|Facade of the Church|
I had been to Rome several times in the past but on my recent visit, our guide brought us to a less popular but I believe significant church, officially called Chiesa di Santa Maria in Palmis, but more popularly called Chiesa del Domine Quo Vadis (literally, the Church of “Lord, Where Are You Going?”).
|Inside the Church|
We were going to the Catacombs so we passed the Appian way where the church is located.
The Church is located on the spot where tradition says Saint Peter had a vision of the risen Christ while fleeing persecution in Rome. According to the apocryphal Acts of Peter, Peter was surprised to see Jesus and asked him: “Domine, quo vadis ?” meaning “Lord, where are you going?”. Jesus answered; “I am going to Rome to be crucified again”.
A chastened Peter realized that Christ meant he was going to take the place of the weak-willed first pope and die, once again, for his faith. Peter turned around and returned to Rome to take his martyrdom like a man. (In fact, when it came to the moment, Peter gritted his teeth and told his executioners he was unworthy of being crucified in the same manner as his Lord and, in effect, asked them to “Do me upside down.” This is why there are still a few St.
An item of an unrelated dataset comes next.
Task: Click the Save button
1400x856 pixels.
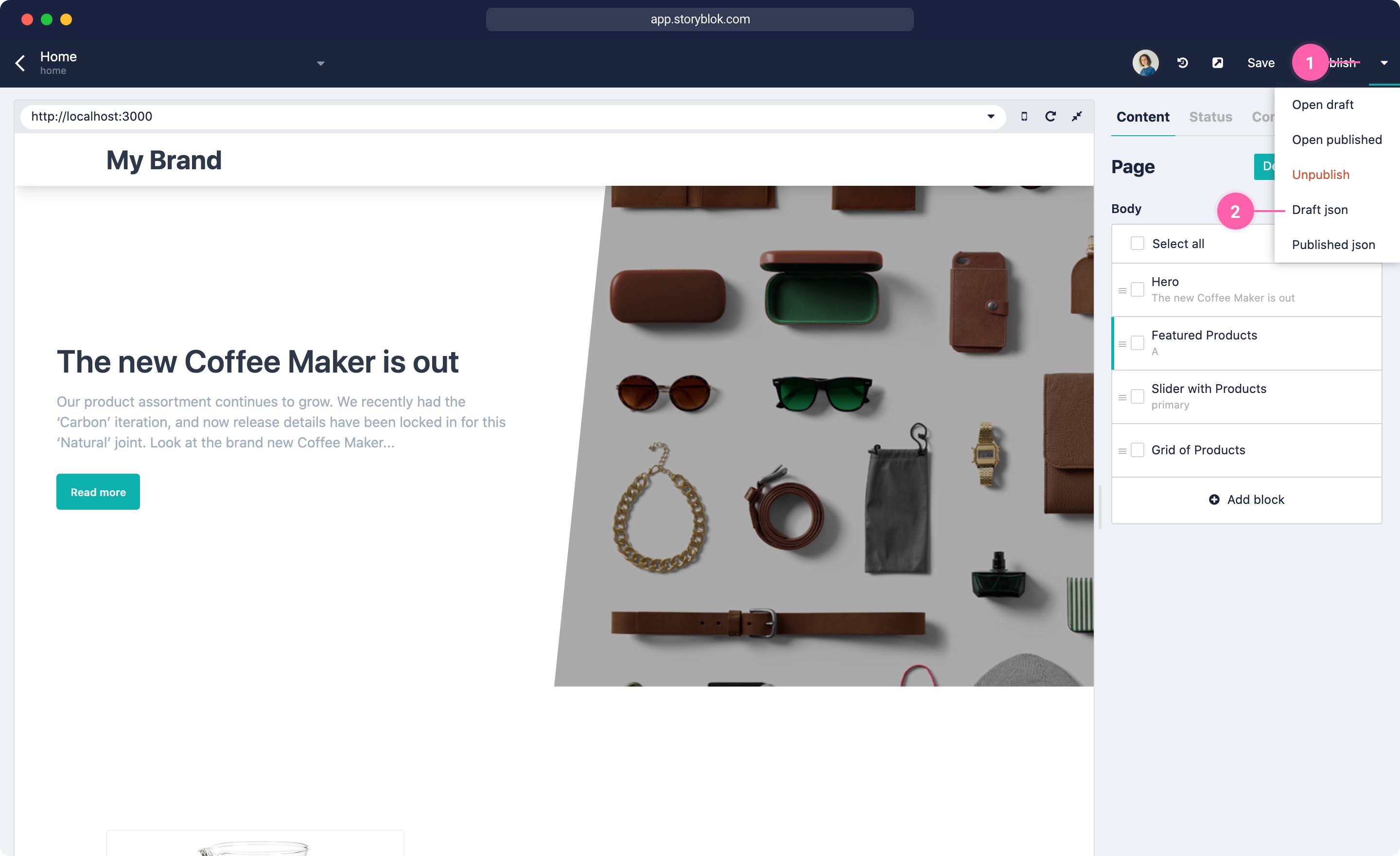Action: (1260, 63)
Peter-related holy sites around Rome sporting upside-down crosses—so no, they’re not for Satan-worshippers.)
|Believed to be footprints of Jesus|
The two footprints on a marble slab at the center of the church (copy of a relief conserved in the nearby Basilica of San Sebastiano) are said to have been miraculously left by Jesus. The official name of the church is Chiesa di Santa Maria in Palmis, where palmis refers to the soles of Jesus’ feet.
|St. Peter requested that he be crucified upside down|
Evidence suggests a strong presence of the Apostle Peter in this area, not only because it was here he met Jesus. This was also the area where he is supposed to have lived. An epigraph found in the Catacombs of Saint Sebastian supports this as it says, “Domus Petri” – meaning “the House of Peter”. An epigram by Pope Damasus I from the 4th century honors St. Peter and St. Paul and further strengthens the belief that this was the area where the apostles lived. It reads: “You that are looking for the names of Peter and Paul, you must know that the saints have lived here”.